PL 101-476 specified expectations that influenced school counseling. School counselors are often members of multidisciplinary teams that attempt to develop appropriate educational plans for students with disabilities. In so doing, they may engage in advocacy; consultation; diagnosis; assessment; development of a delivery system; and provision of support services for students, parents, and teachers. Teachers may benefit from consulting with school counselors about modifying their expectations of students with disabilities who differ with their peers intellectually, physically, or emotionally. Parents of students with disabilities may need consultation about working successfully with the educational system and support in dealing with their attitudes and expectations.
Special services are required for working with students with disabilities, their parents and teachers, and school administrators (Reynolds, 1989). School administrators often assign coordination of the mechanics of school services for students with disabilities to their counselors. Accordingly, school counselors are challenged to be familiar with the resources available, to be able to contact and engage those services, and to understand the developmental needs of the students for whom they are coordinating the services (Baker, 2000; Neely, 1982).

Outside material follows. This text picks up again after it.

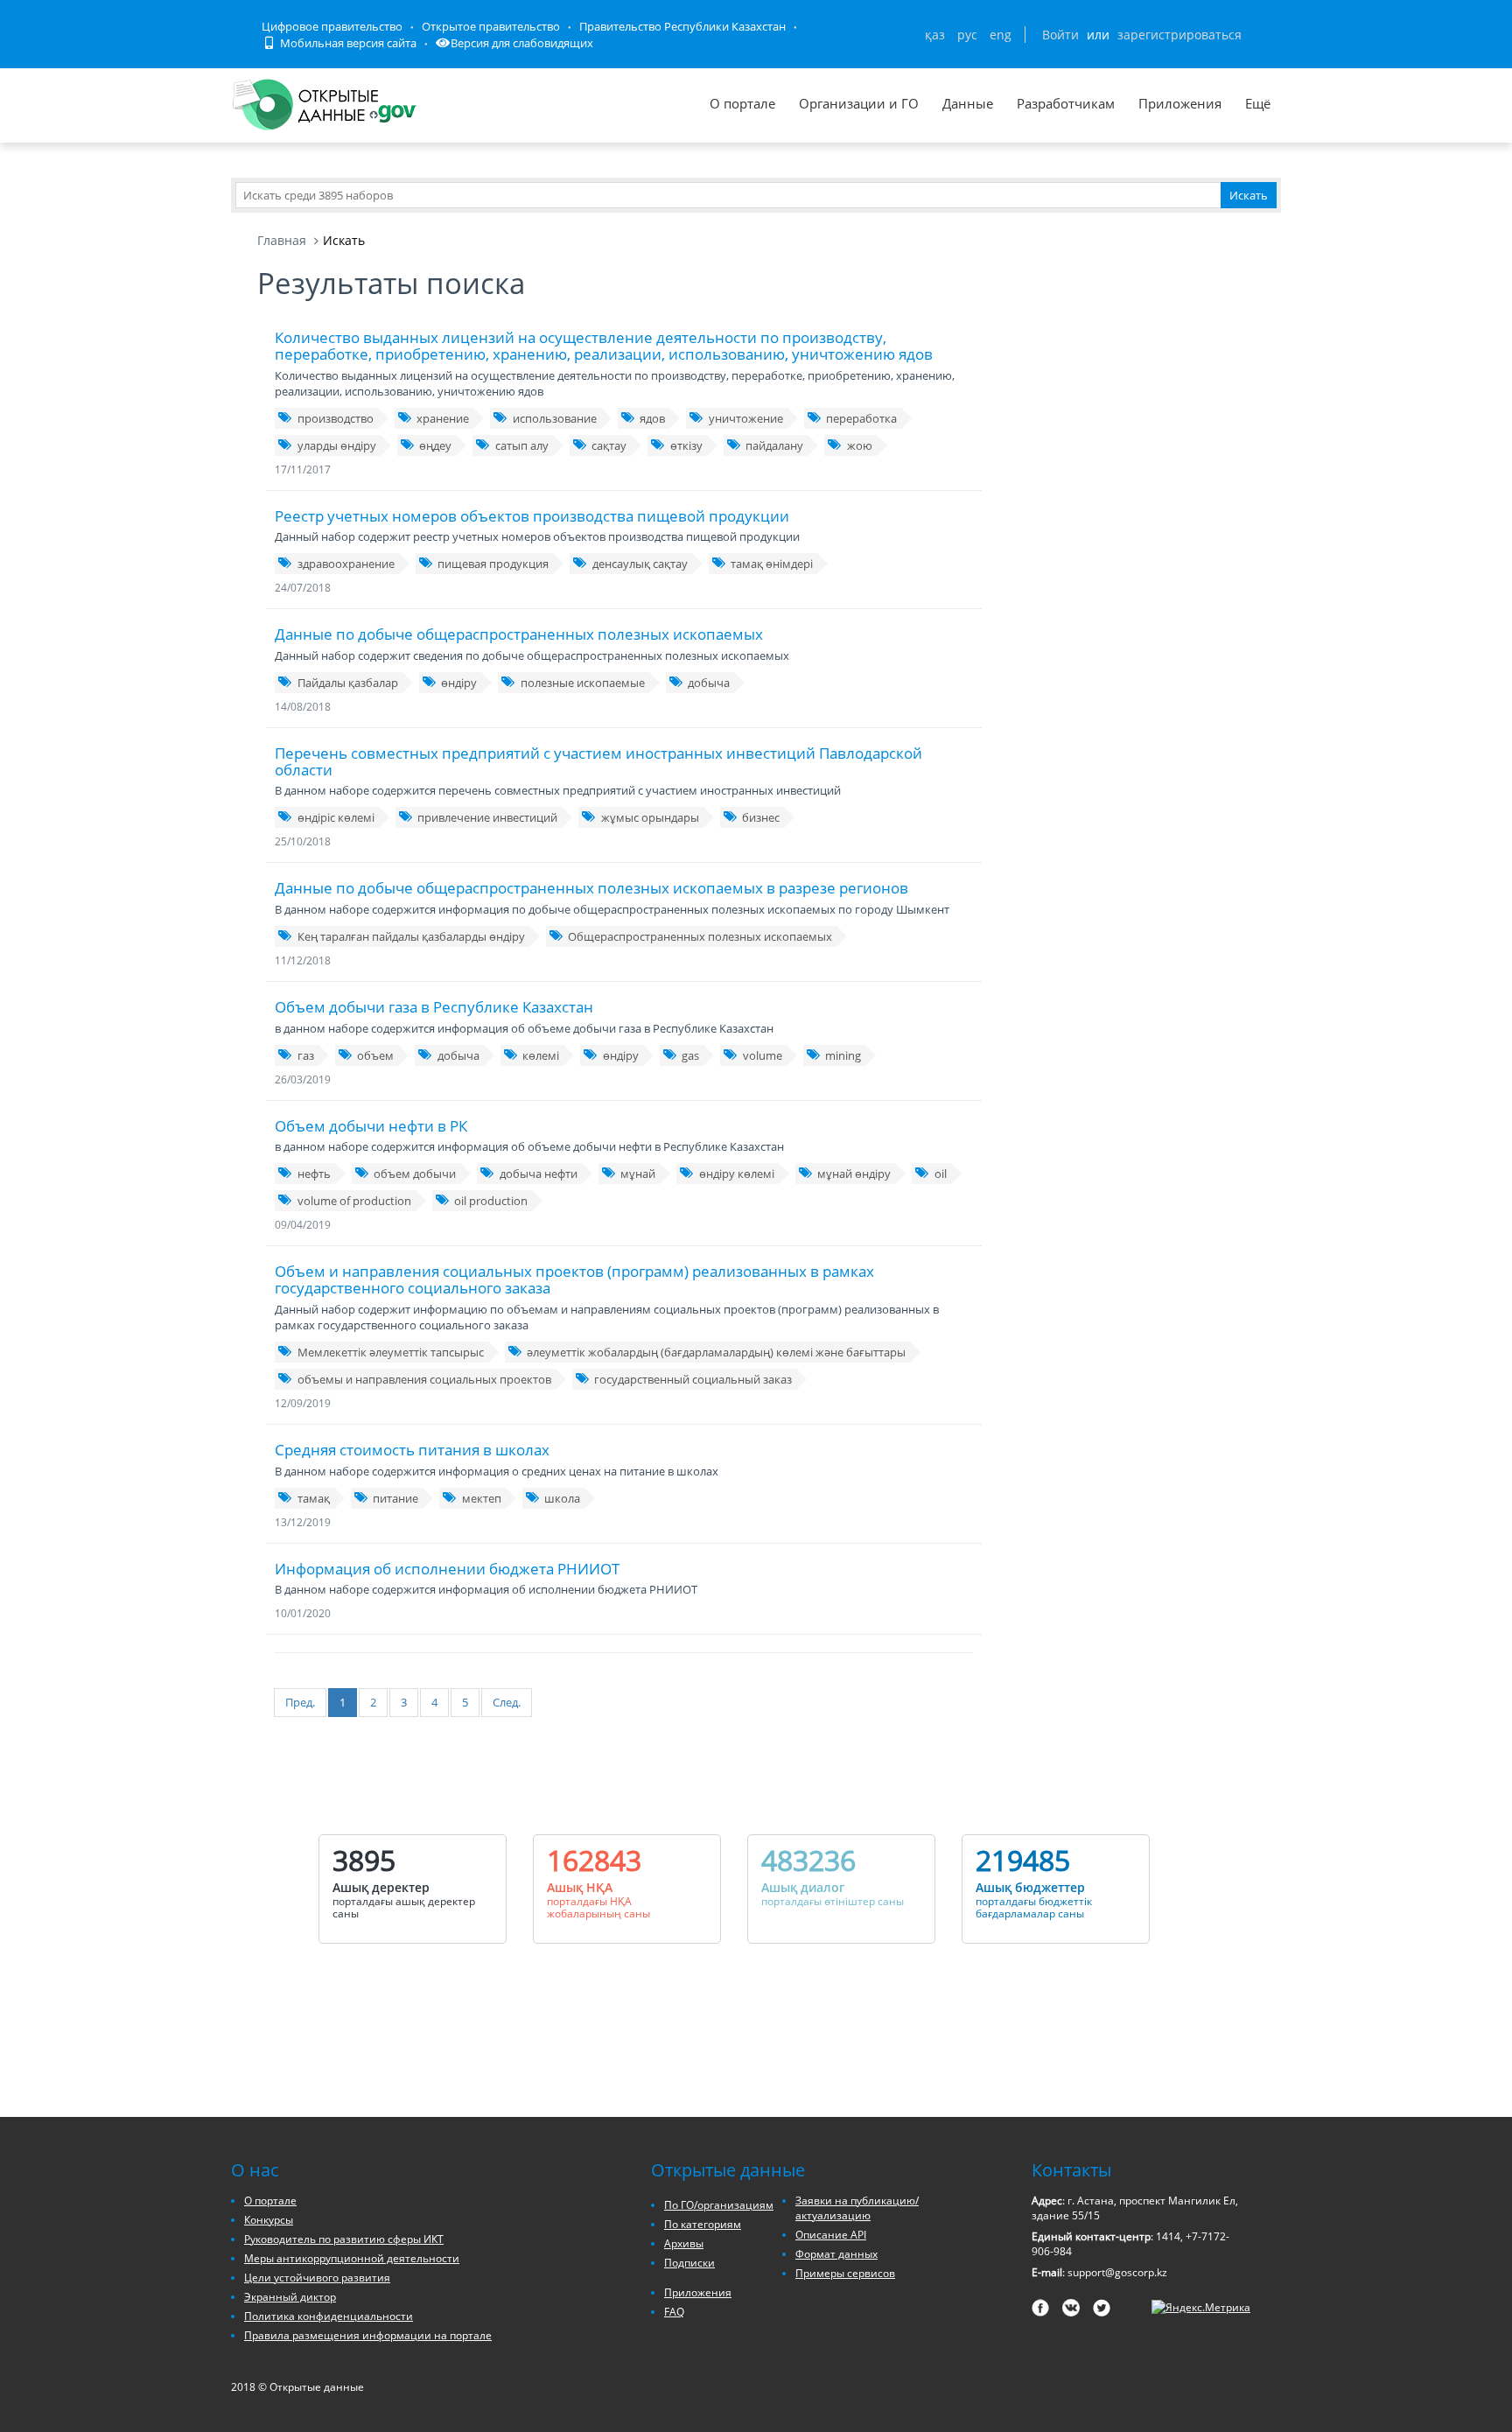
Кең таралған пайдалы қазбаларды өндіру (411, 936)
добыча (709, 682)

As advocates for students with disabilities, school counselors are challenged to be aware of their own attitudes. Successful advocacy, consultation, diagnosis, assessment, delivery of programs, and provision of support services are contingent upon being able to accept students with disabilities. This is an ethical requisite (Herlihy & Corey, 1996).

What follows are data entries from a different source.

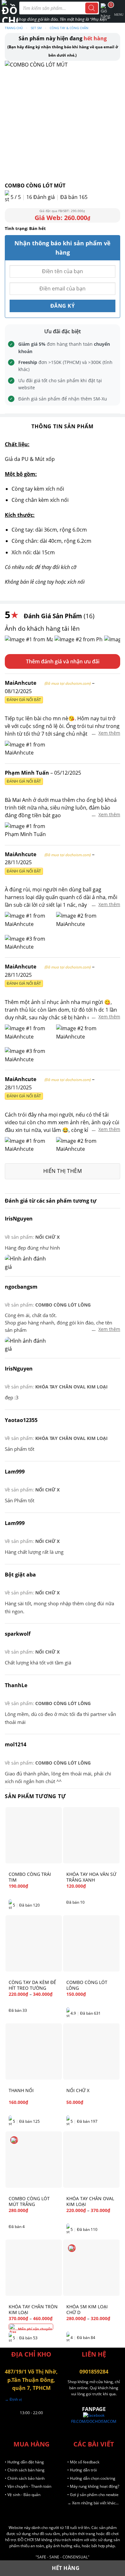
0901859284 (93, 2371)
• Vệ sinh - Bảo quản (22, 2494)
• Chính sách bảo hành (25, 2478)
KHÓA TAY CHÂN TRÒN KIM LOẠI (33, 2309)
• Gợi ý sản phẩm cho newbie (93, 2494)
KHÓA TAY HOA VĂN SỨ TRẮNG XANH (91, 1877)
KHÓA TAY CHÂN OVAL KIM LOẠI (71, 1387)
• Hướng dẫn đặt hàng (24, 2462)
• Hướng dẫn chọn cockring (91, 2478)
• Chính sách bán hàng (25, 2470)
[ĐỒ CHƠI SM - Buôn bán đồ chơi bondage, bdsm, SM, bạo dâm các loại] (10, 11)
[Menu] (119, 11)
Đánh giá (40, 197)
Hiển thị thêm (62, 1170)
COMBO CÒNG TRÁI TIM (30, 1877)
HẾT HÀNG (65, 2568)
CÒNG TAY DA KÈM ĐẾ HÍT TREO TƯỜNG (32, 1985)
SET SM (36, 28)
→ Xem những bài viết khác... (93, 2503)
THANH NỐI (21, 2090)
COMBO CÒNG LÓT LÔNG (63, 1305)
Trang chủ (14, 28)
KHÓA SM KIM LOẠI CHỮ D (87, 2309)
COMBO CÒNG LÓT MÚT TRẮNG (29, 2201)
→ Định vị (13, 2399)
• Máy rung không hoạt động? (93, 2486)
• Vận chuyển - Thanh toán (28, 2486)
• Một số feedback (83, 2462)
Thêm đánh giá (44, 661)
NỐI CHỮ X (47, 1237)
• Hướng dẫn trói (82, 2470)
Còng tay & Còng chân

Although the federal mandates about serving students with disabilities are clear, the role of counselors has been less clear. As noted, there is a place for school counselors in the process of implementing the federal mandates regarding students with disabilities. Several counselor educators suggested how school counselors can be involved. For example, Helms and Katsiyannis (1992) recommended that school counselors be familiar with the overall procedural safeguards of PL 94-142 and characteristics unique to students with disabilities. Hosie (1979) identified 14 areas of which counselors must have knowledge in order to provide comprehensive services to students with disabilities, assuming that well-prepared school counselors would be flexible enough to incorporate the new skills into their counseling techniques. In that vein, Tucker, Shepard, and Hurst (1986) assumed that counselors who are more able to understand the challenges for students with disabilities are also able to provide the students, their parents, and their teachers with accurate information. Parette and Hourcade (1995) offered a set of common courtesies counselors may use when interacting with students with disabilities and for helping other students, teachers, administrators, and parents develop their own forms of disability etiquette.